(Stored data entries)
[Start of section]

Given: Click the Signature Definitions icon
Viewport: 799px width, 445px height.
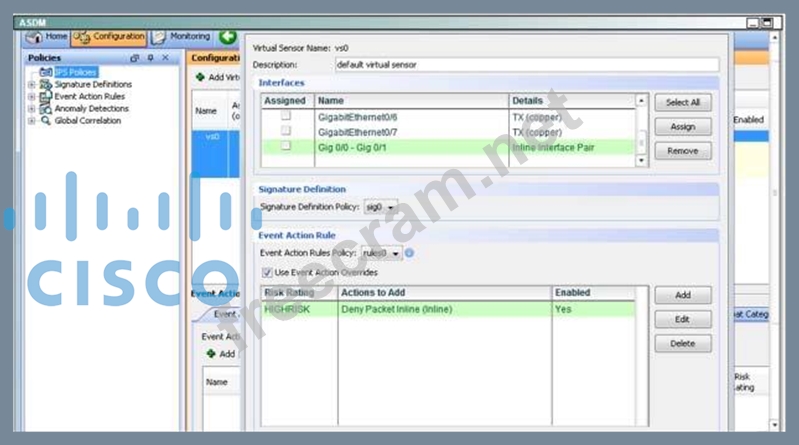Looking at the screenshot, I should (x=45, y=84).
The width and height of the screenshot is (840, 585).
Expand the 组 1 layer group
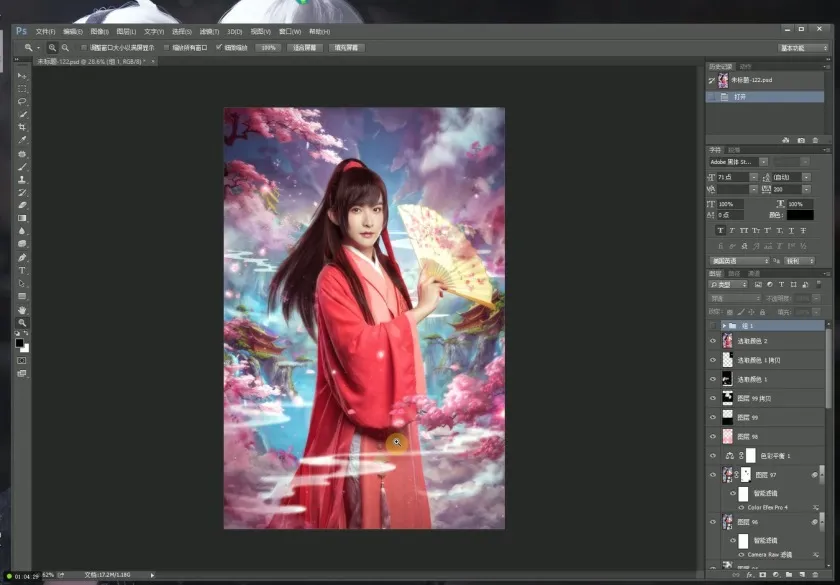pyautogui.click(x=723, y=326)
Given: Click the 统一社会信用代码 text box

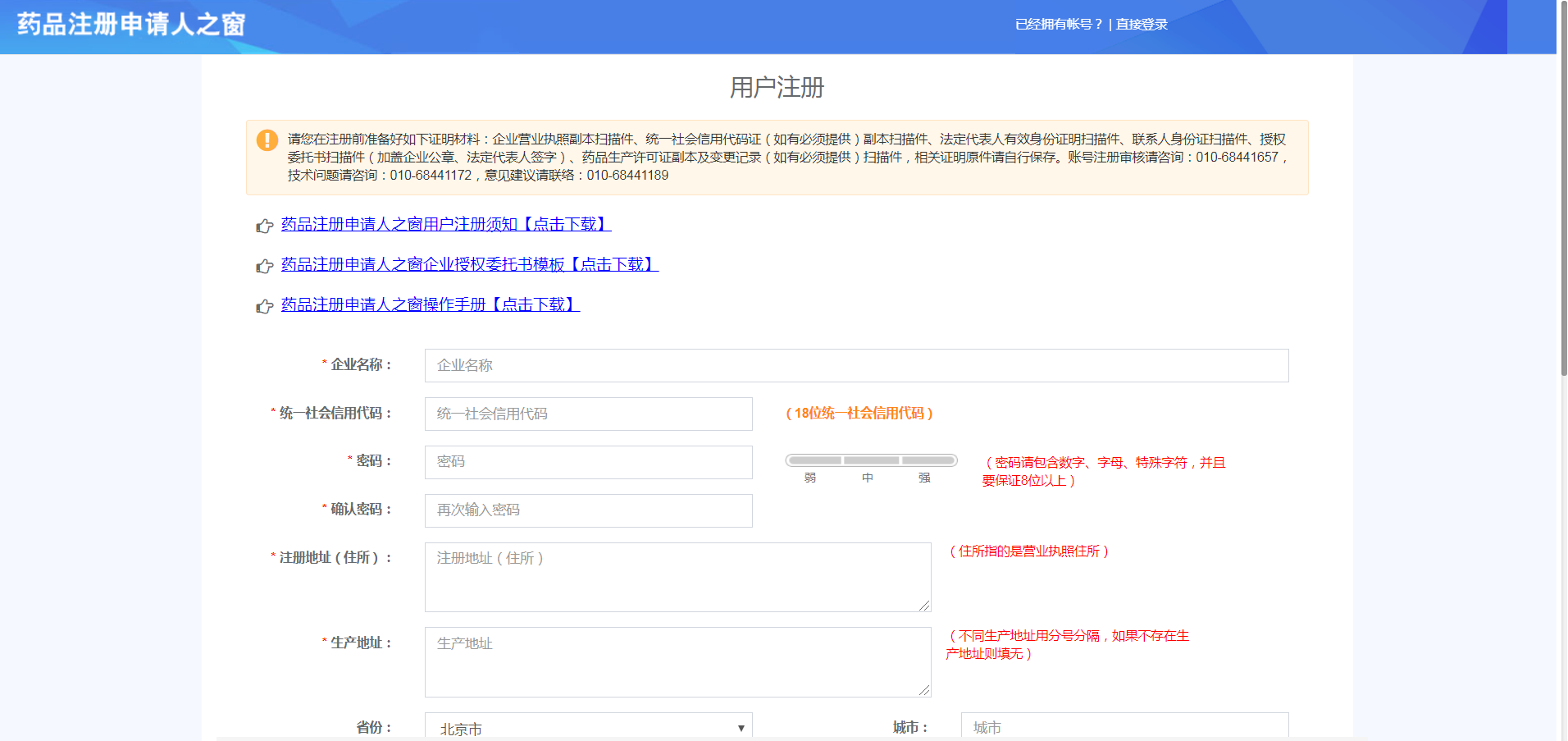Looking at the screenshot, I should pyautogui.click(x=588, y=414).
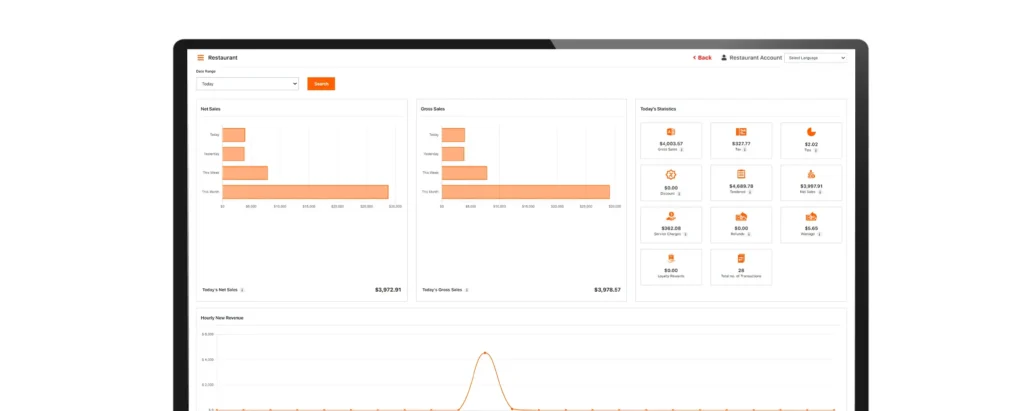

[End of section]

Instructions to follow:
Output each record above exactly as written. Skip any pictures.

Task answer:
Given: Click the Signature Definitions icon
Viewport: 799px width, 445px height.
Looking at the screenshot, I should (x=45, y=84).
The width and height of the screenshot is (840, 585).
Expand the 组 1 layer group
pyautogui.click(x=723, y=326)
Given: Click the 统一社会信用代码 text box

Looking at the screenshot, I should pyautogui.click(x=588, y=414).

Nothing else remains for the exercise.